MINDFUL SHOPPING TO SAVE MONEY
If you’ve ever struggled with overspending, you might be wondering how mindful shopping could help stave off your worst impulses to shop. After all, if you’ve always existed on the “impulse buying” side of the spectrum, it seems like a long way to go to “mindful shopping,” doesn’t it?
But it doesn’t have to be that hard or complicated. In fact, one of the reasons why I LOVE mindfulness—especially when it comes to shopping—is it’s insanely accessible. And it will help you save money fast.
First of all, what is mindfulness? If you haven’t practiced mindfulness, you’ve certainly heard of it. At this point, it’s all over social media. But you might not understand precisely what it is.
It’s not meditation, exactly. It’s also not woo or spiritual.

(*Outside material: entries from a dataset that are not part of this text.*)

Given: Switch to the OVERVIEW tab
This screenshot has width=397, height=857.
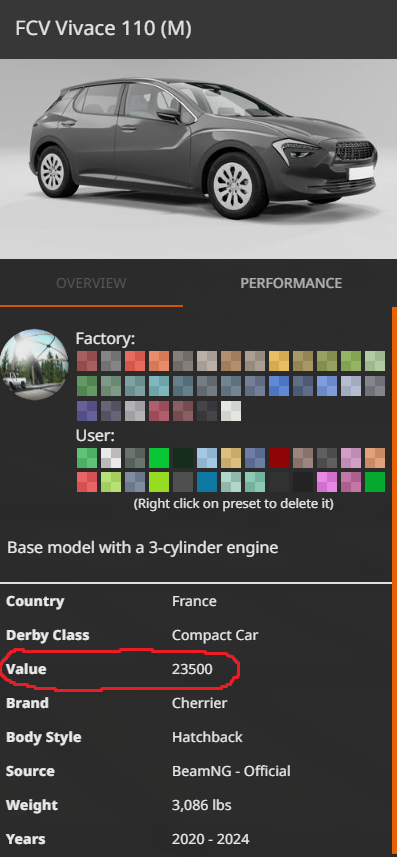Looking at the screenshot, I should [91, 283].
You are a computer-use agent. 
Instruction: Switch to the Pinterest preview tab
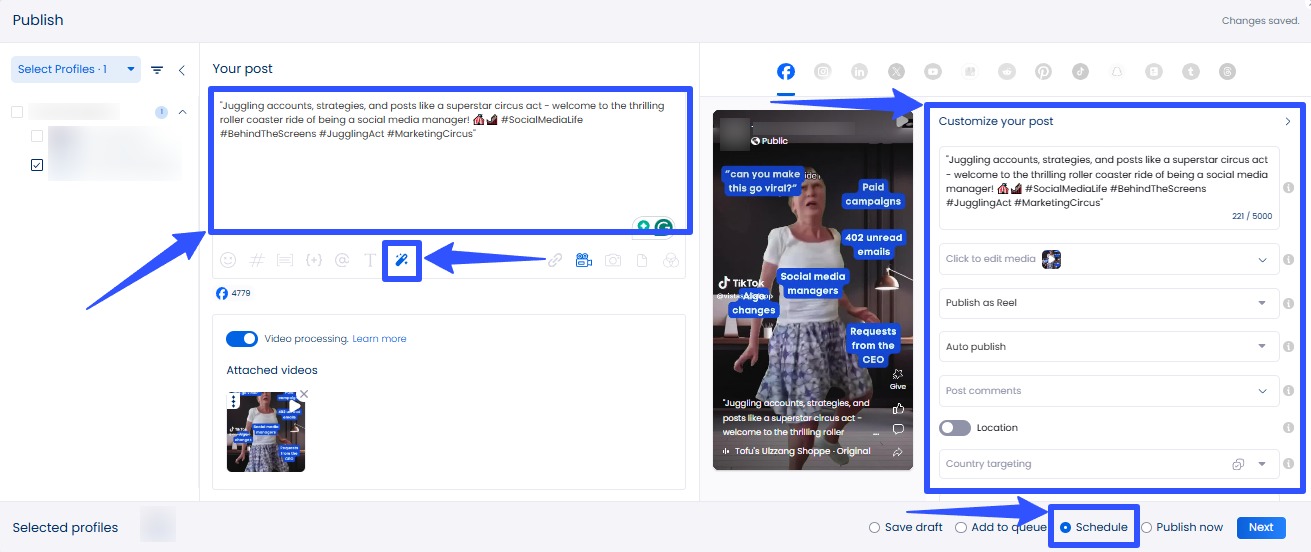click(x=1043, y=71)
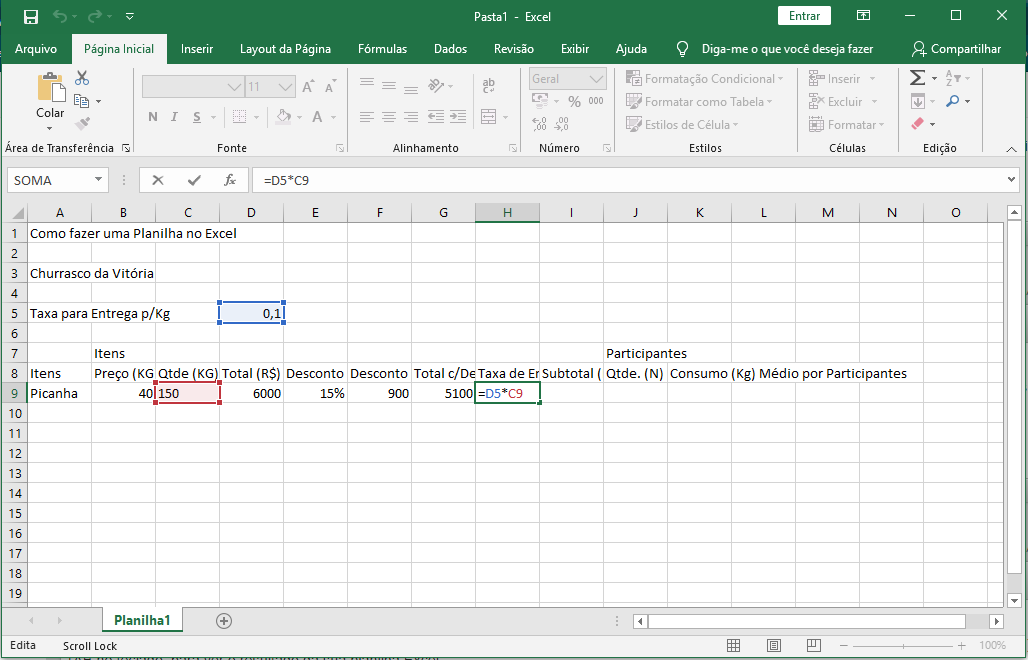Toggle bold formatting (N button)
The image size is (1028, 660).
click(153, 117)
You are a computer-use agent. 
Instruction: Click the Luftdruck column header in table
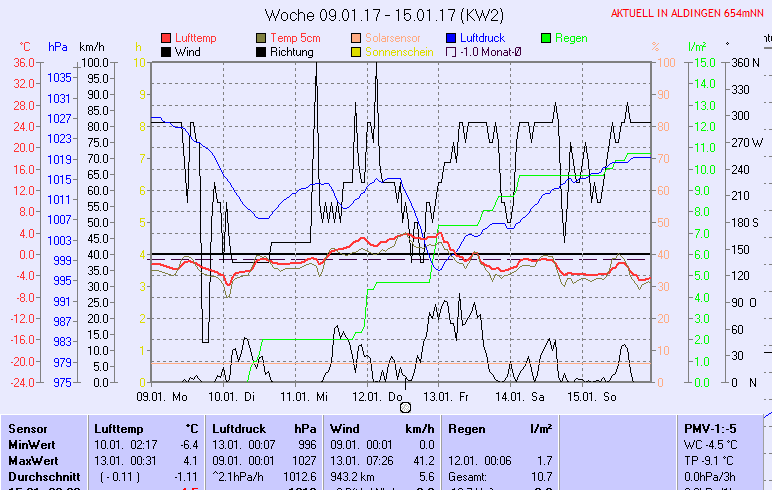click(242, 428)
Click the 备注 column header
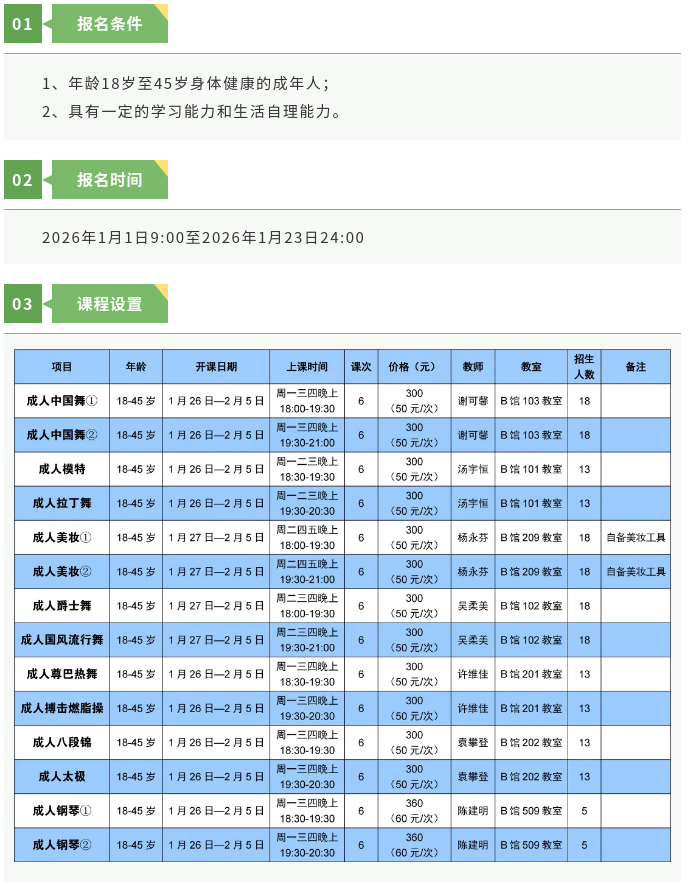This screenshot has width=689, height=884. (x=636, y=367)
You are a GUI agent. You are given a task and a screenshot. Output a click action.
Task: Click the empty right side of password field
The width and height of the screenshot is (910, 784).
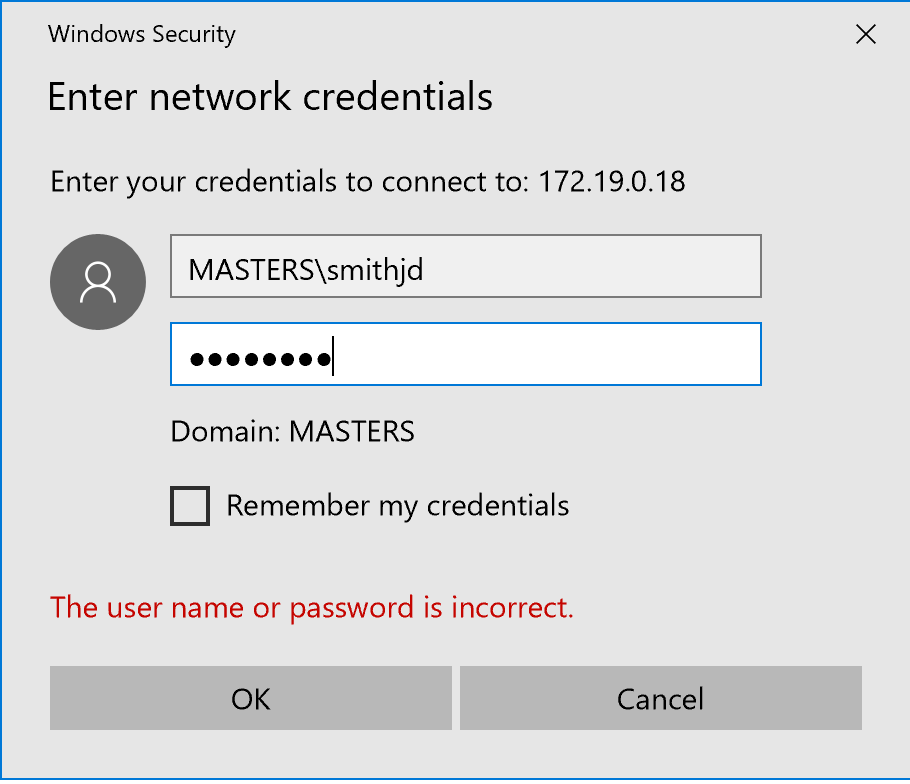click(547, 354)
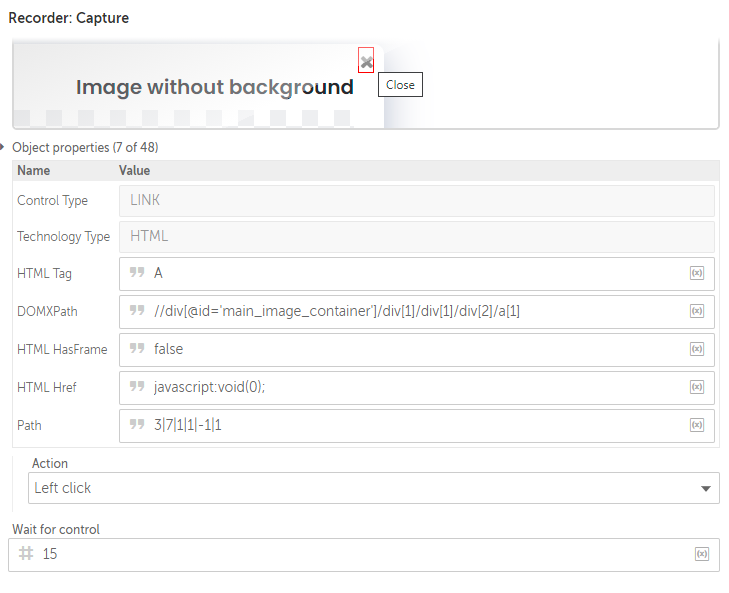Click variable insert icon in DOMXPath field

tap(696, 311)
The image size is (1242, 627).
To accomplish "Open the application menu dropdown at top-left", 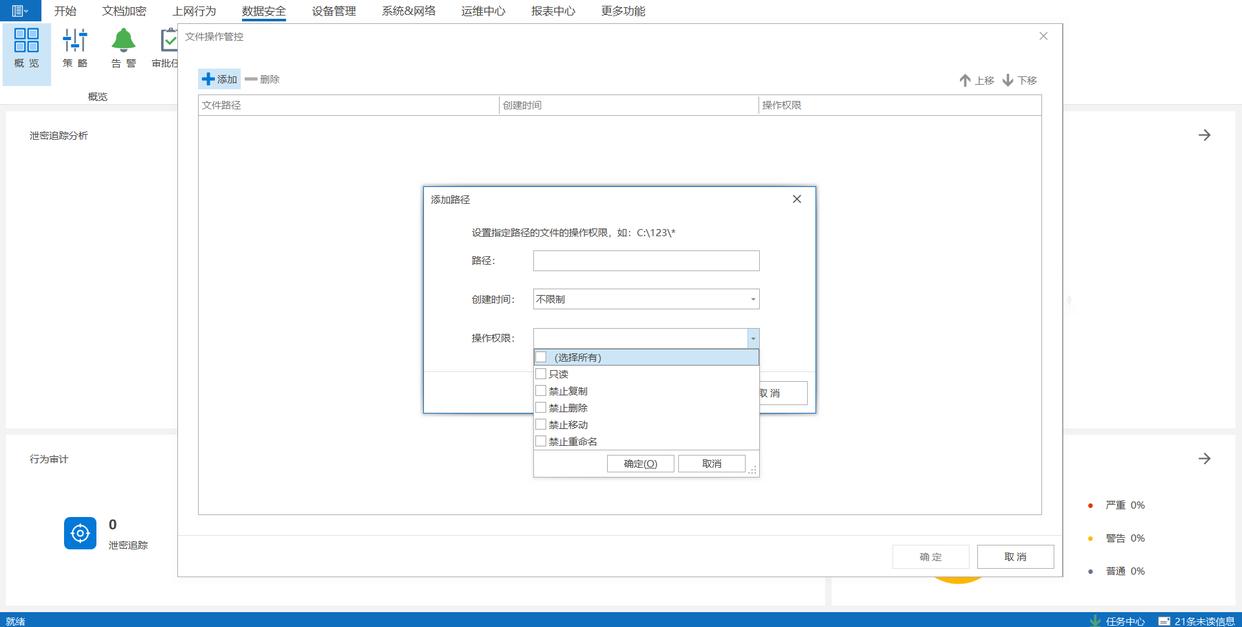I will [20, 11].
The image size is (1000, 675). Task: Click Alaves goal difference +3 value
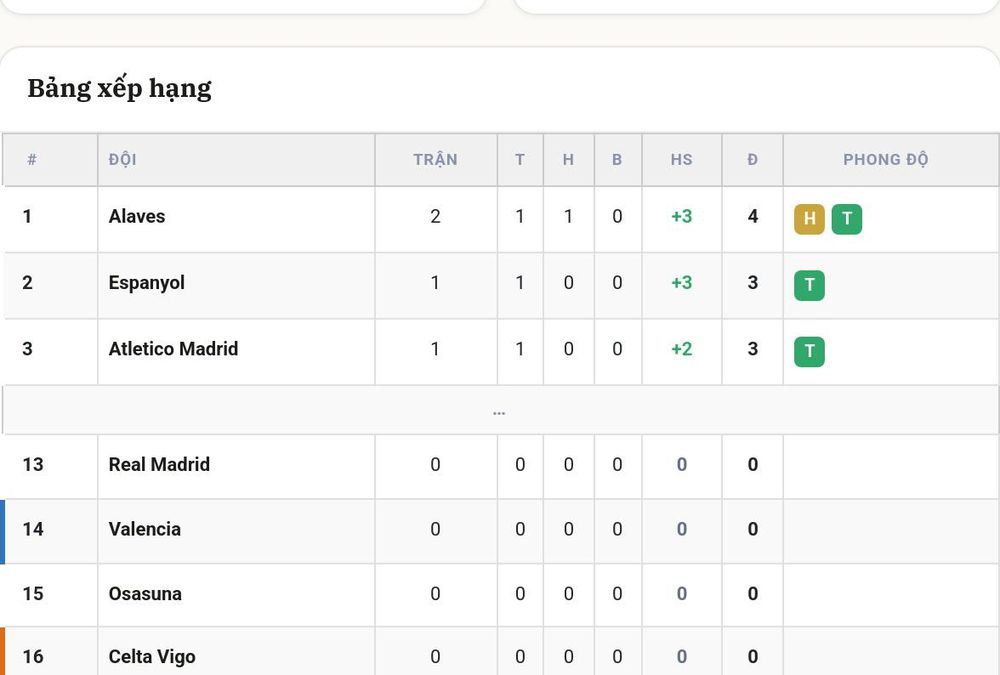(681, 216)

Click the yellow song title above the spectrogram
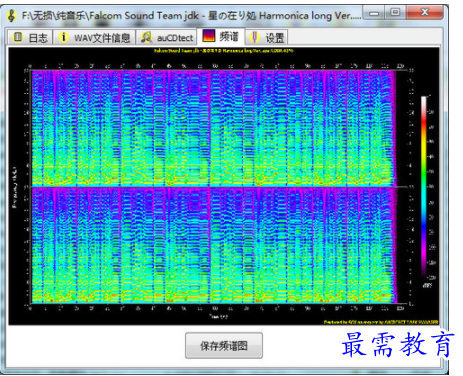(x=224, y=51)
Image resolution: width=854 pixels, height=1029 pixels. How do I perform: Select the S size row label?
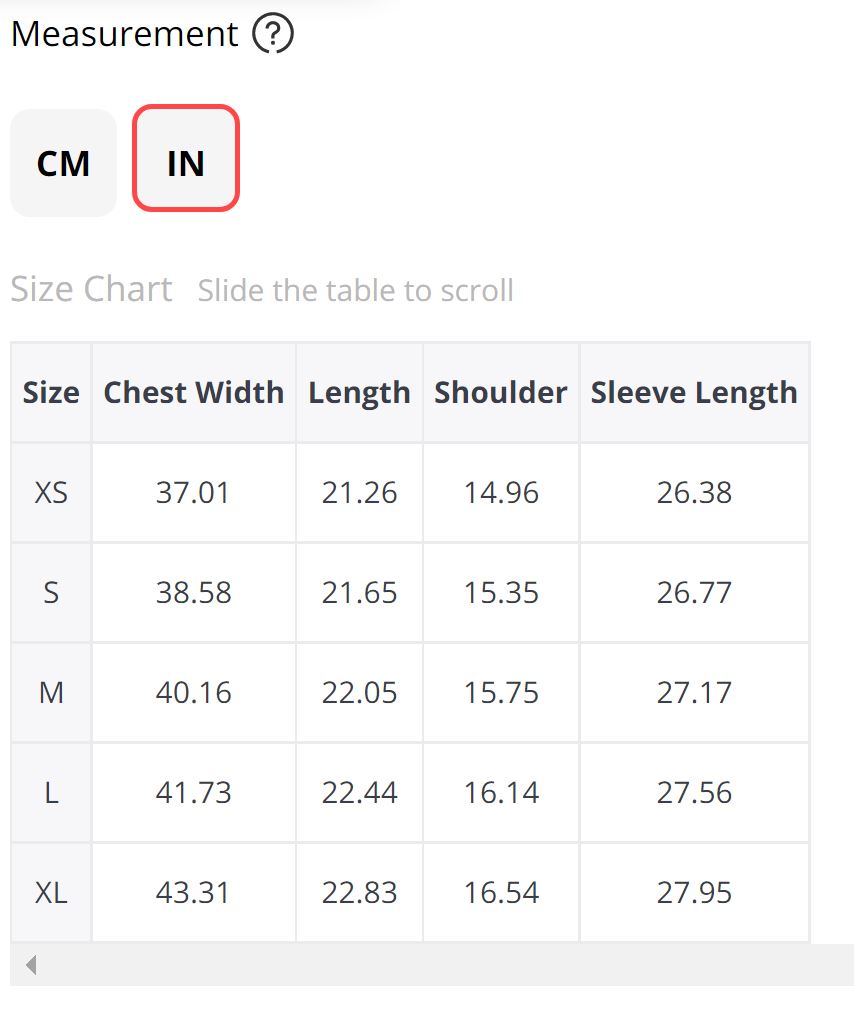coord(51,593)
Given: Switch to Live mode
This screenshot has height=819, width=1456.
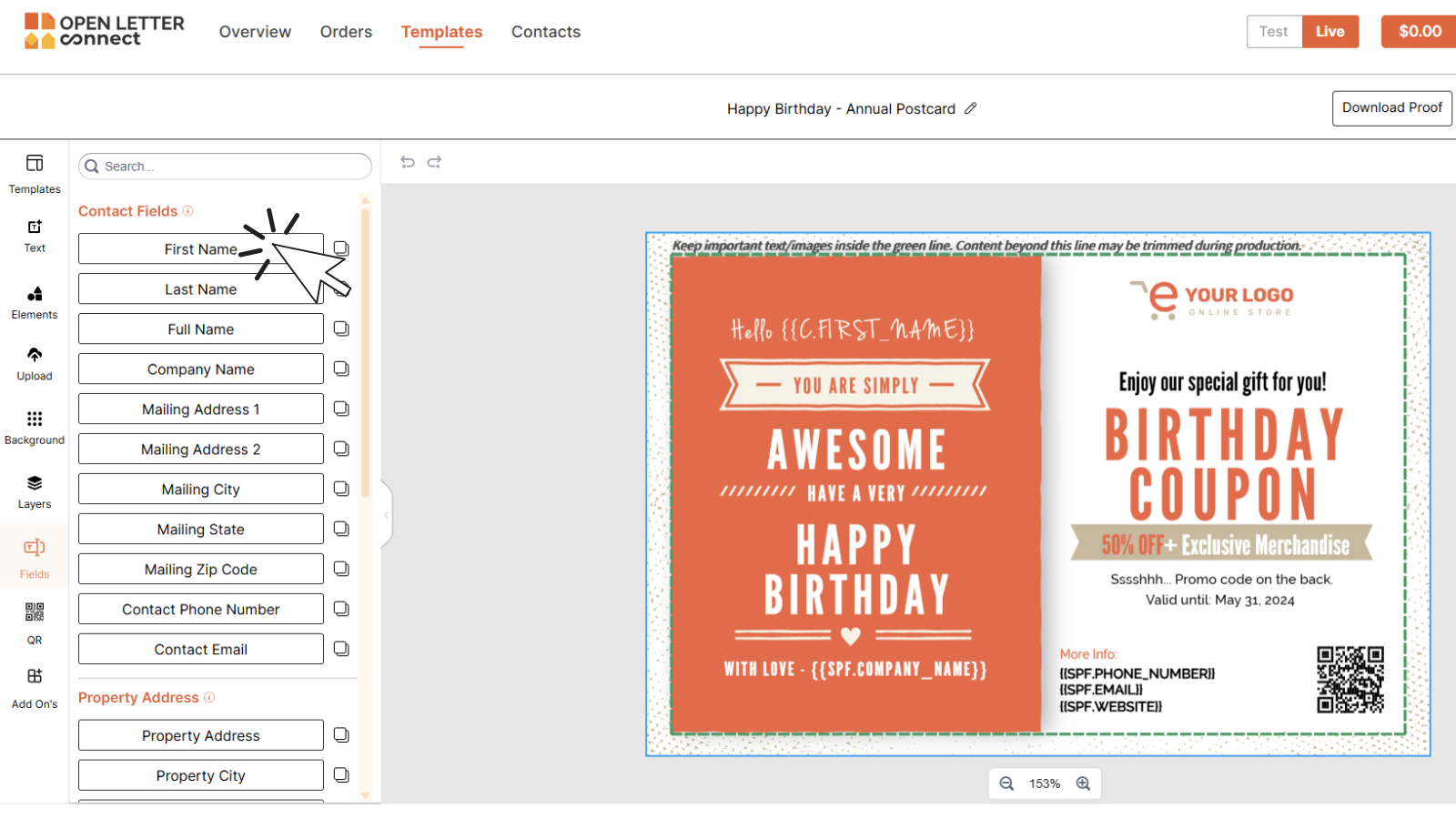Looking at the screenshot, I should click(x=1330, y=32).
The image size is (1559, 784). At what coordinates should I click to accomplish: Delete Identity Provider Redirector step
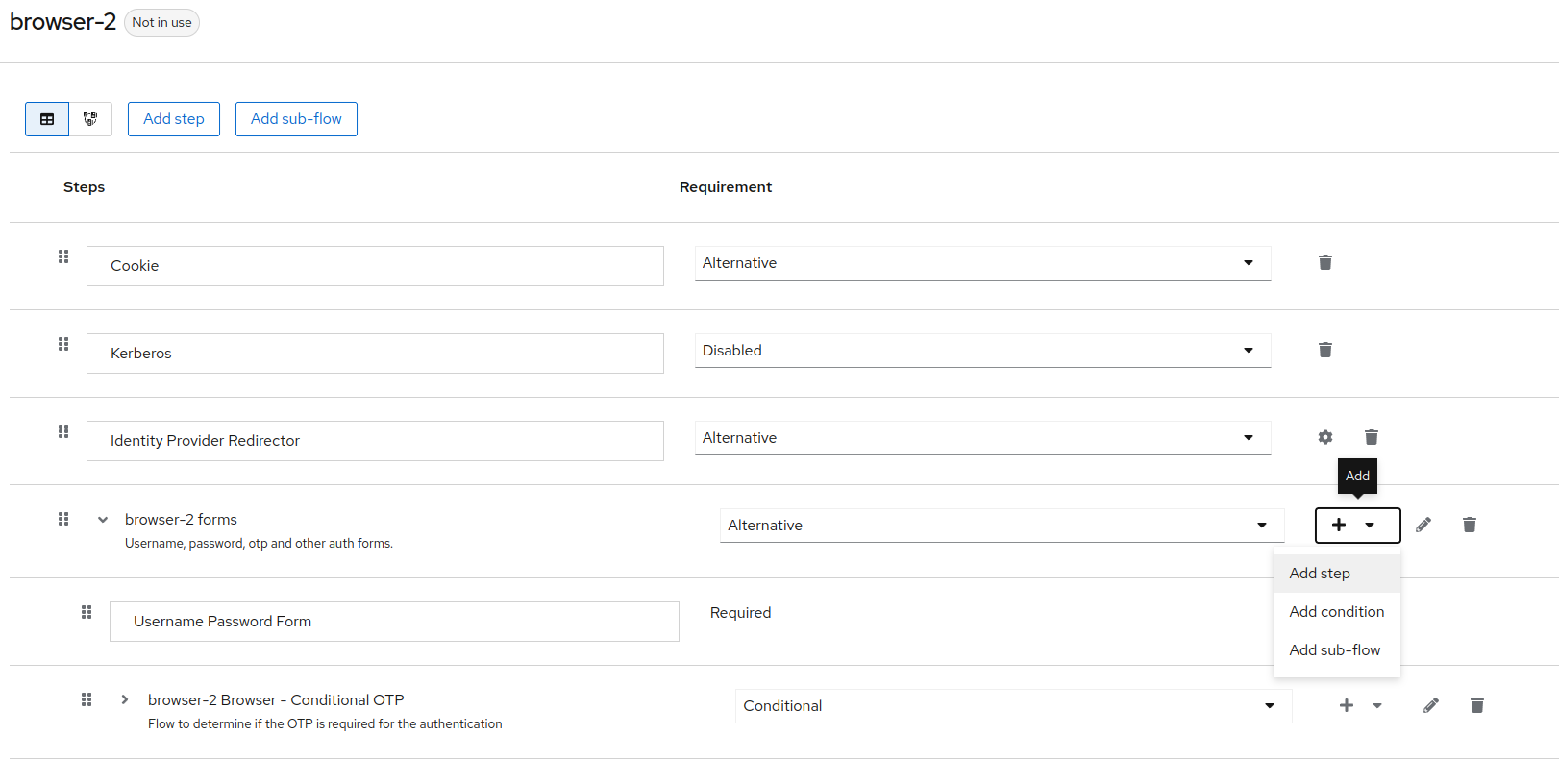pyautogui.click(x=1371, y=437)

It’s more straightforward than that:
Mindfulness is the basic human ability to be fully present, aware of where we are and what we’re doing, and not overly reactive or overwhelmed by what’s going on around us.Mindfulness.org – What is Mindfulness?
Importantly, there’s an element of acceptance to mindfulness:
Mindfulness is a state of active, open attention on the present. When we are mindful, we carefully observe our thoughts and feelings without judging them as good or bad. … It means living in the moment and awakening to our current experience, rather than dwelling on the past or anticipating the future.Psychology Today – Mindfulness
This background will help set a foundation for your mindful shopping practice.
Basic Mindfulness Practice
I once had a professor who was a mindfulness expert. (Pretty cool, huh?) When he would guide his students through mindfulness practice, he focused on the following elements:
- Being present.
- Being fully aware.
- Being calm.
- Focusing on your breathing.
- Focusing on the sensations in your body.
- Pulling your thoughts back to the present moment, whenever they would stray (because they will, inevitably, stray from the present).
- Never judging your thoughts or feelings, but rather gently accepting and guiding them through your mindfulness practice.
One thing that this professor focused on, that doesn’t come across in many mindfulness articles I’ve read, was bringing calm awareness to all the senses, in the present. He would do things like brew a cup of jasmine tea, and encourage us to: feel the warmth of the cup in our hands, observe the steam rising from the liquid, and inhale the scent of the jasmine.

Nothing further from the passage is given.